To highlight the crisis, the wife of Vice President Joe Biden visited a refugee camp on a patch of desert in eastern Kenya where tens of thousands of Somalis have massed. A drought has turned into famine because little aid can reach militant-controlled south-central Somalia.

Jill Biden is the highest-profile U.S. visitor to East Africa since the number of refugees coming across the Somali border dramatically increased in July. Biden arrived in a C-130 military transport plane and said she wants to raise awareness and persuade donors to give more.

"What I'm asking is for Americans to reach out and help because the situation is dire," said Biden, who met with two Somali mothers and their eight children. "There is hope if people start to pay attention to this."

More than 29,000 children under the age of 5 have died in the last 90 days in southern Somalia alone, according to U.S. estimates. The U.N. says 640,000 Somali children are acutely malnourished, suggesting the death toll of small children will rise.

USAID administrator Raj Shah, who accompanied Biden, said hundreds of thousands of children could die from the famine.

U.S. officials said Washington is set to announce an aid package of about $100 million for famine relief efforts. The officials could not be quoted by name ahead of a formal announcement.

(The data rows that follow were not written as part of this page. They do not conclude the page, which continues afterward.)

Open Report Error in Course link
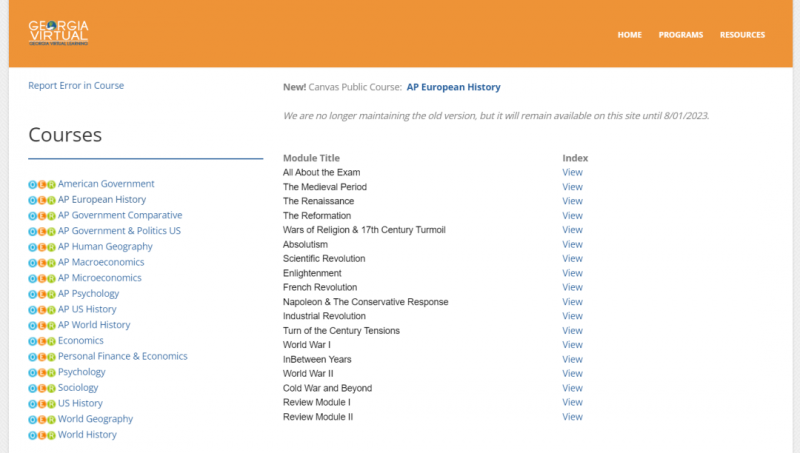The height and width of the screenshot is (453, 800). pyautogui.click(x=76, y=86)
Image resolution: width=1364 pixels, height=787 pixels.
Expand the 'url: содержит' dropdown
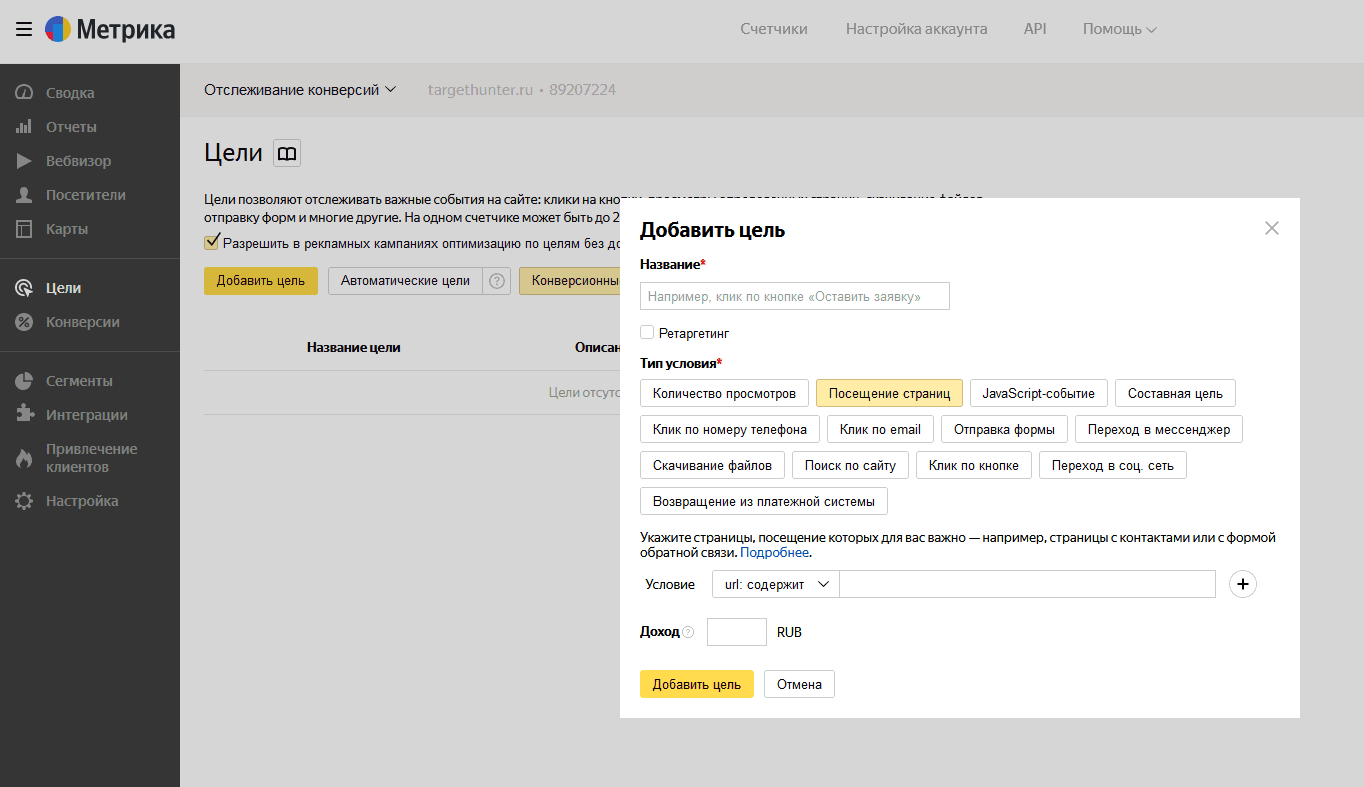[x=776, y=584]
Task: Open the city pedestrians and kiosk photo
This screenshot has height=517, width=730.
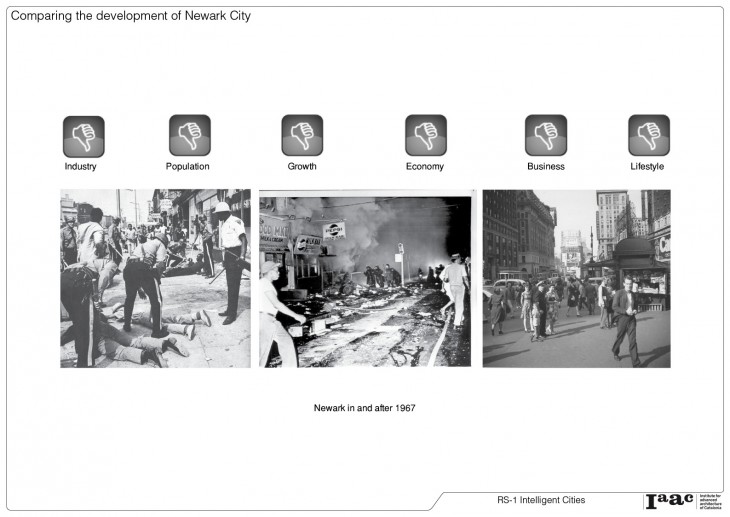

More than 12 million people in the Horn of Africa are in need of immediate food aid, including nearly half of Somalia's population. The U.N. has declared five famine zones in Somalia, including the camps for displaced people in Mogadishu, the capital.

Aid is only reaching about 20 percent of the 2.6 million Somalis who need it, Mark Bowden, the U.N.'s top humanitarian official for Somalia, said on a visit to Mogadishu on Monday. The situation is better in the Somali capital, where about half the city's 600,000 inhabitants are receiving aid, he said.

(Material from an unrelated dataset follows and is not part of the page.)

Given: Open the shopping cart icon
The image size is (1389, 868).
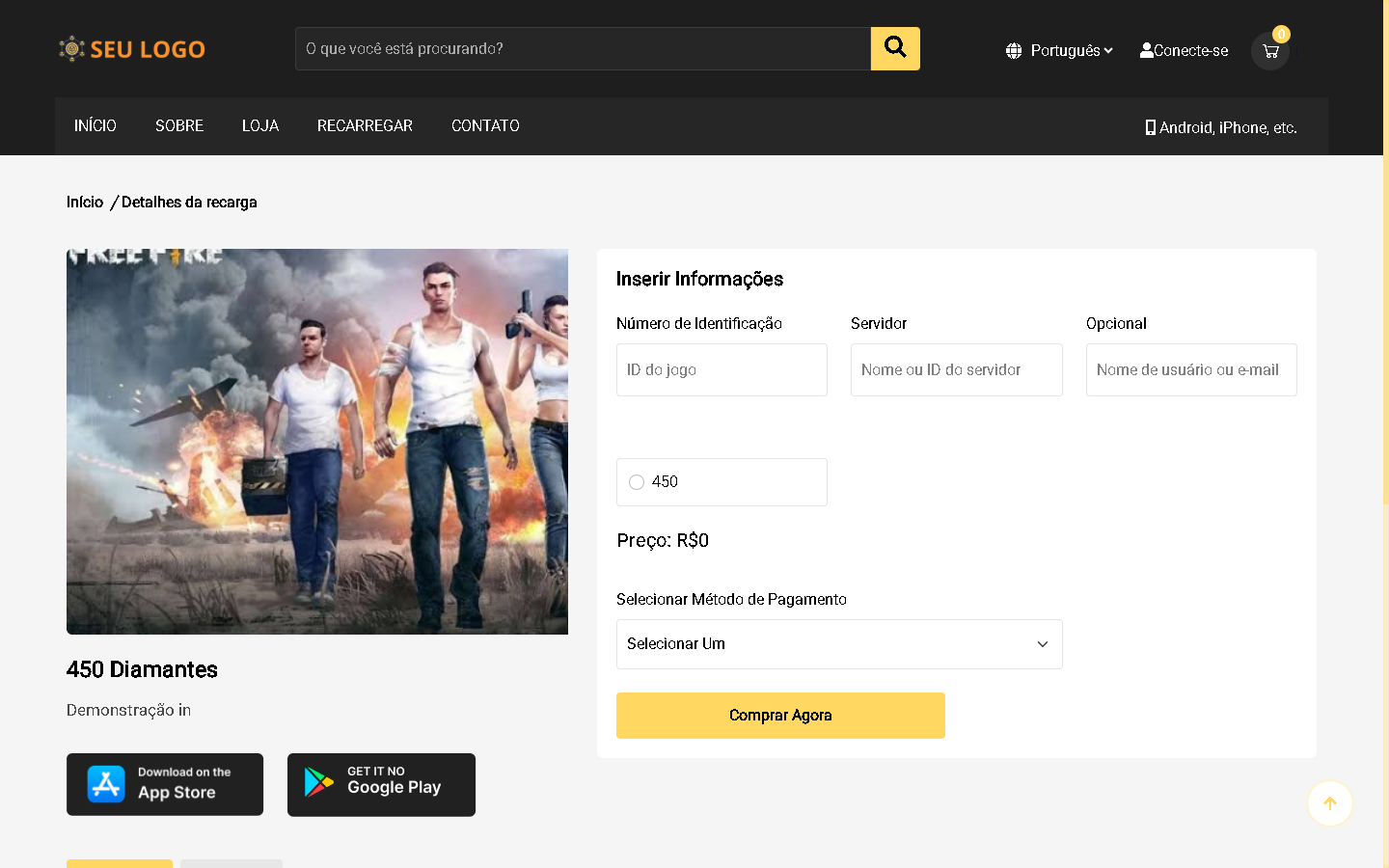Looking at the screenshot, I should click(x=1270, y=51).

Transport and security are the two main problems, he said, and it is unclear what the effect will be of the withdrawal of Islamist insurgents from their bases in the capital on Saturday. There have been several serious gunfights at aid distributions recently, and at least 10 people have been killed.

"An absence of conflict does not mean that there is security here," he said. "There's always been factions and militias."

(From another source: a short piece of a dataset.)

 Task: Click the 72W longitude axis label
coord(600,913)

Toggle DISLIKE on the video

A senior U.S. official traveling with Biden said the U.S. believes it is too early to tell what al-Shabab's intentions are, but that the reported withdrawal could be a hopeful sign that more aid could soon reach those in need.

Kiki Ghebo, another top U.N. humanitarian official, said different kinds of aid is needed: food for the starving, vaccines and medical help to prevent disease outbreaks, and things like plastic sheeting and cooking utensils for those who had been forced to flee their homes because of the war and famine.